Par ailleurs l’employeur délivrait au titre des années 2004 à 2007 inclus une « attestation » mentionnant que la rémunération versée l’était ' en contrepartie de son activité de détachement à l’étranger sur une durée supérieure à la moitié, soit 183 jours, de la période de travail ci-dessus…/…'.
Il s’en déduit que le statut de M. C H était celui du détachement, ce qui obligeait l’employeur à cotiser au régime général pour l’assurance vieillesse, les régimes complémentaires n’intervenant par définition qu’en sus.
Il n’est pas discuté que la société IOTA ne s’est pas acquittée de cette obligation ni que ce défaut entraîne nécessairement un préjudice pour le salarié dont le montant de la retraite a été réduit d’autant.

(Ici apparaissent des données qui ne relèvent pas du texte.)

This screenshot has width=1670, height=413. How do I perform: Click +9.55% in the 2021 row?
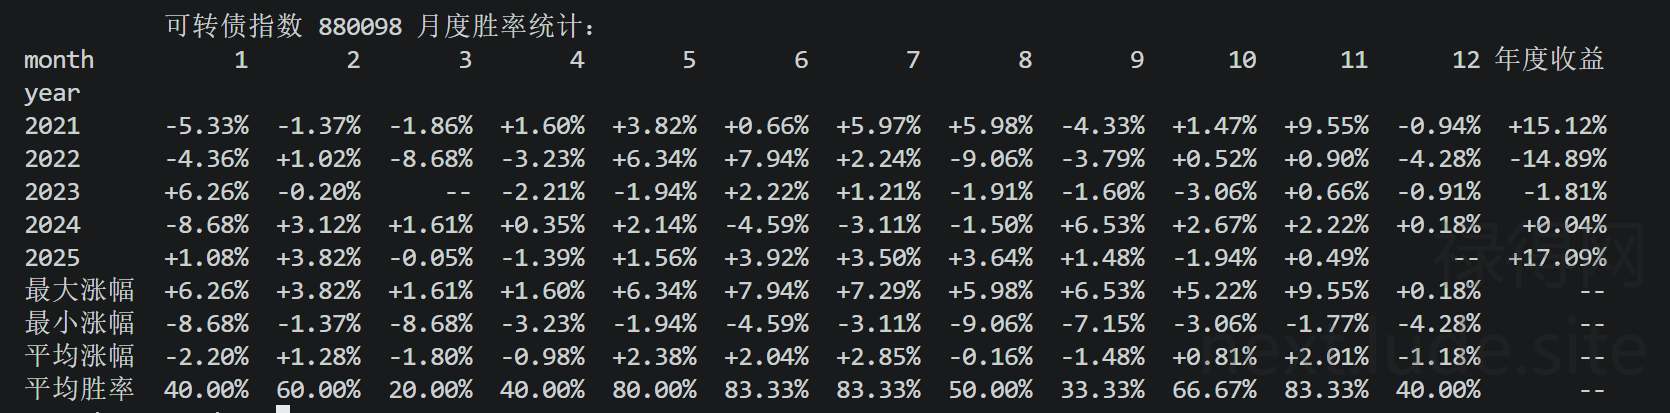(1326, 126)
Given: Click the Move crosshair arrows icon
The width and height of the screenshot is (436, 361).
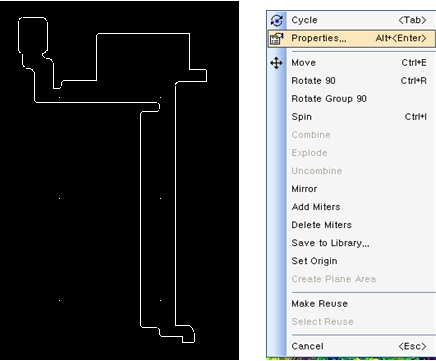Looking at the screenshot, I should pos(276,63).
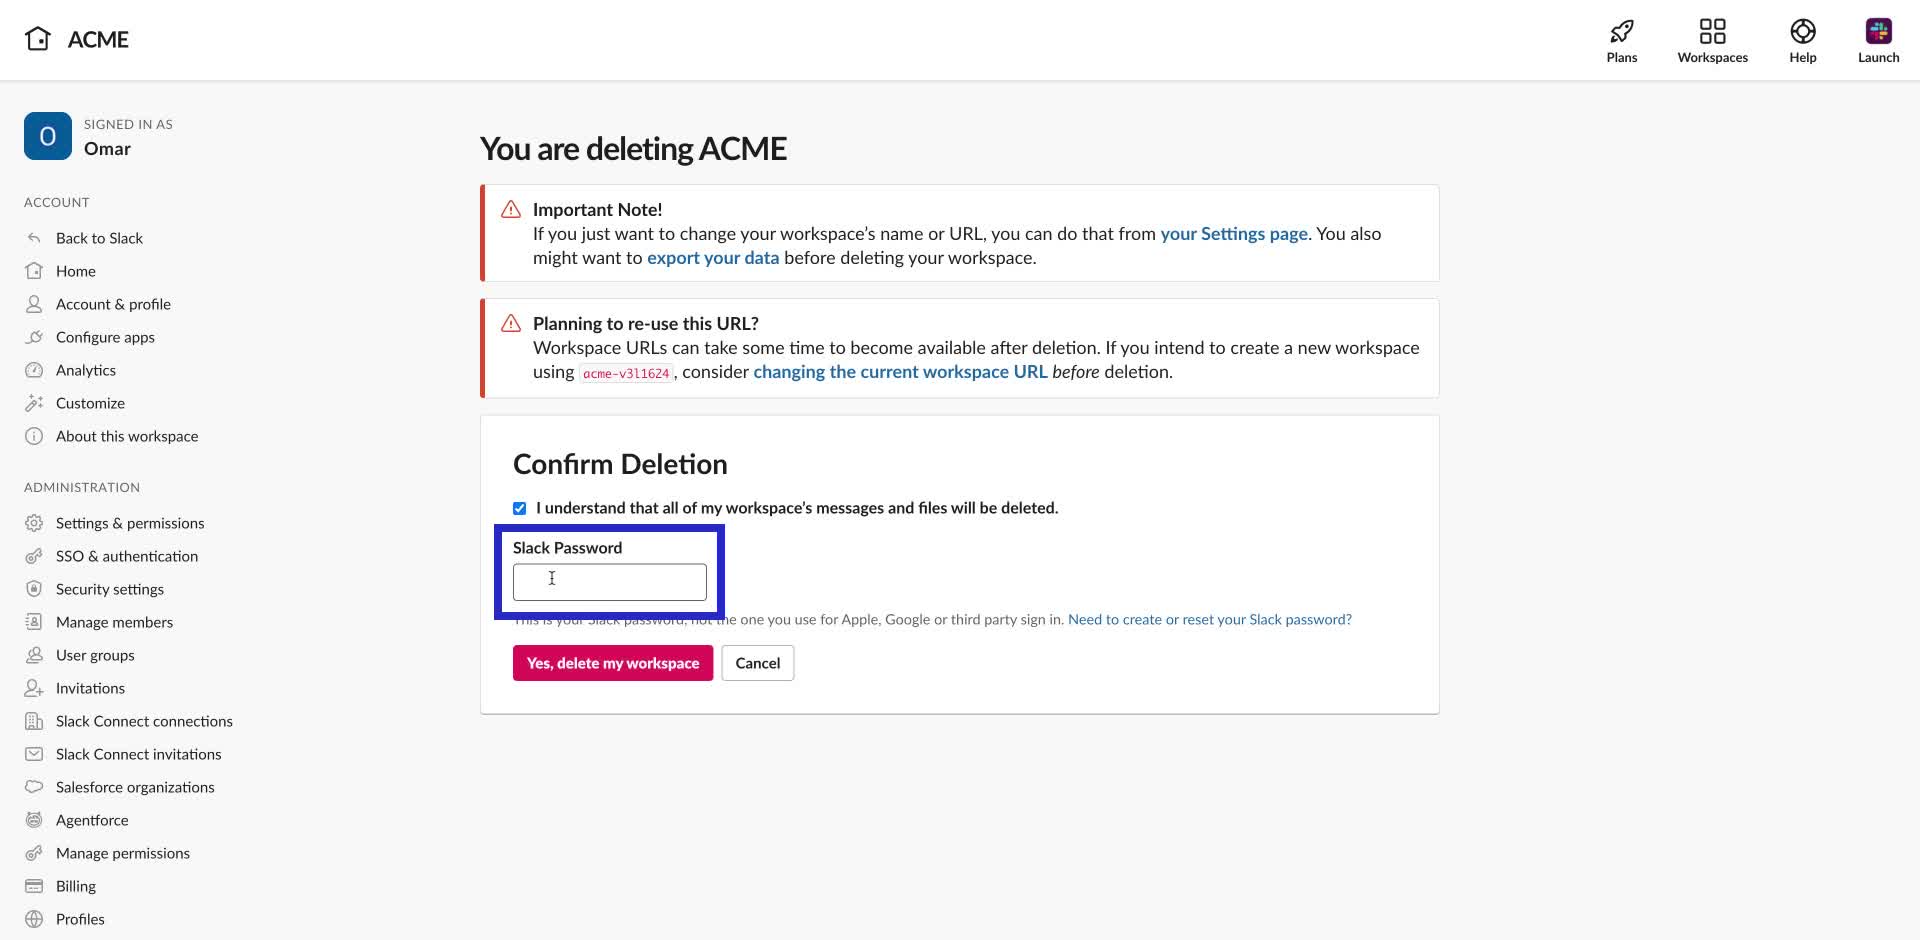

Compte tenu de la durée du contrat et de l’âge du bénéficiaire, le préjudice spécifique en résultant doit être évalué à 40'000 €.
PAR CES MOTIFS
La cour ;
Réforme le jugement rendu par la section encadrement du conseil de prud’hommes de Montpellier le 7 février 2011 sur le montant des dommages-intérêts pour licenciement sans cause réelle et sérieuse et sur le rejet de la demande en dommages-intérêts pour non adhésion à un organisme assurant contre le risque vieillesse ;
Et, statuant à nouveau dans cette limite ;
Condamne la société IOTA SAS prise en la personne de son président en exercice à payer à M. C H, outre les intérêts au taux légal à compter de ce jour :
60'000 € de dommages-intérêts en réparation du préjudice subi à la suite de la perte injustifiée de l’emploi ;
40'000 € de dommages-intérêts en réparation du préjudice subi du fait de l’absence de cotisation par l’employeur au régime de l’assurance vieillesse;
Le confirme pour le surplus ;
Y ajoutant ;
Condamne la société à remettre au salarié les bulletins de salaire correspondant à la période de préavis et l’attestation ASSEDIC rectifiée pour tenir compte de la présente décision ;
Dit que cette remise devra intervenir dans le mois de la notification de la présente décision et à défaut sous astreinte de 50 € par jour de
retard ;
La condamne en outre à rembourser à Pôle Emploi les indemnités de chômage perçues par le salarié ensuite de la rupture dans la limite de six mois, soit 11 745 € ;
Condamne la société aux dépens de première instance et d’appel et à payer à l’intimé 2000 € en application de l’article 700 du code de procédure civile.